CONSIGNES À SUIVRE:
Recopiez sans aucune modification les lignes des données ci-dessous, en partant de celle qui contient « Where should I click to: Like » et en allant jusqu'à celle qui contient « [x=309, y=565] », ces deux lignes comprises.

DONNÉES BRUTES:
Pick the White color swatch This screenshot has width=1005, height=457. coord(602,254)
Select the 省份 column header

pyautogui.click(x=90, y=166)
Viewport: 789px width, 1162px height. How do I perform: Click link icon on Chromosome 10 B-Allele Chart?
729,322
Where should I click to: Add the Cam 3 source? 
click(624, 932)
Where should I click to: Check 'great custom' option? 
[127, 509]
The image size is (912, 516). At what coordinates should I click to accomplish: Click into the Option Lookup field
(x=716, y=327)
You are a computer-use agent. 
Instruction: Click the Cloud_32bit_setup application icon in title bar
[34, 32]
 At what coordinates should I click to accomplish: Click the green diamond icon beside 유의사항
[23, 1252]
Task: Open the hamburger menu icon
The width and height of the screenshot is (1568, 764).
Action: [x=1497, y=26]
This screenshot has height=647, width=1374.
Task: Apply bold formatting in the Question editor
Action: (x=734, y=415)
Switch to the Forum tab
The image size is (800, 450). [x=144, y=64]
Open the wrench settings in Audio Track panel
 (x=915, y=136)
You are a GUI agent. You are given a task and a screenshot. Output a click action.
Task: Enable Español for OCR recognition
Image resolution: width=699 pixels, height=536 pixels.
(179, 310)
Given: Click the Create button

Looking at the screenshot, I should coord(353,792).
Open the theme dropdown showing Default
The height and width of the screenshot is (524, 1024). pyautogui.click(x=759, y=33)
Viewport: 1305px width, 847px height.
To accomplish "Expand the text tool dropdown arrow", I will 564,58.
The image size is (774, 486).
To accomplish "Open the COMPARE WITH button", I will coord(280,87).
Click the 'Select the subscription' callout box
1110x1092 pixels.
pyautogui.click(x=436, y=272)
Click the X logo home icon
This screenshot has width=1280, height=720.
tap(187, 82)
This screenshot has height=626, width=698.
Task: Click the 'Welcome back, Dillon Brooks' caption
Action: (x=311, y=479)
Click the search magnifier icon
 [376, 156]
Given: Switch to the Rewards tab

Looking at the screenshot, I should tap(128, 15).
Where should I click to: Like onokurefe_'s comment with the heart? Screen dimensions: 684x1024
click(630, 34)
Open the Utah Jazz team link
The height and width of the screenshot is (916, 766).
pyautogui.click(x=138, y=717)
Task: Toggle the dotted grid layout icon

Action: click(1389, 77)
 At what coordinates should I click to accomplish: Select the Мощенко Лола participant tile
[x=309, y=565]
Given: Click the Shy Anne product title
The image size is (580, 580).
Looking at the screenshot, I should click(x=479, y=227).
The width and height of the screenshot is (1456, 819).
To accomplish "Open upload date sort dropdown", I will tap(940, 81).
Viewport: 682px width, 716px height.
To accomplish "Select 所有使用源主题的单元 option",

RÉPONSE RÉDIGÉE:
Where should I click to: Like onokurefe_'s comment with the heart? Screen dimensions: 684x1024
click(630, 34)
Open the Utah Jazz team link
The height and width of the screenshot is (916, 766).
pyautogui.click(x=138, y=717)
Task: Toggle the dotted grid layout icon

Action: click(1389, 77)
 At what coordinates should I click to accomplish: Select the Мощенко Лола participant tile
[x=309, y=565]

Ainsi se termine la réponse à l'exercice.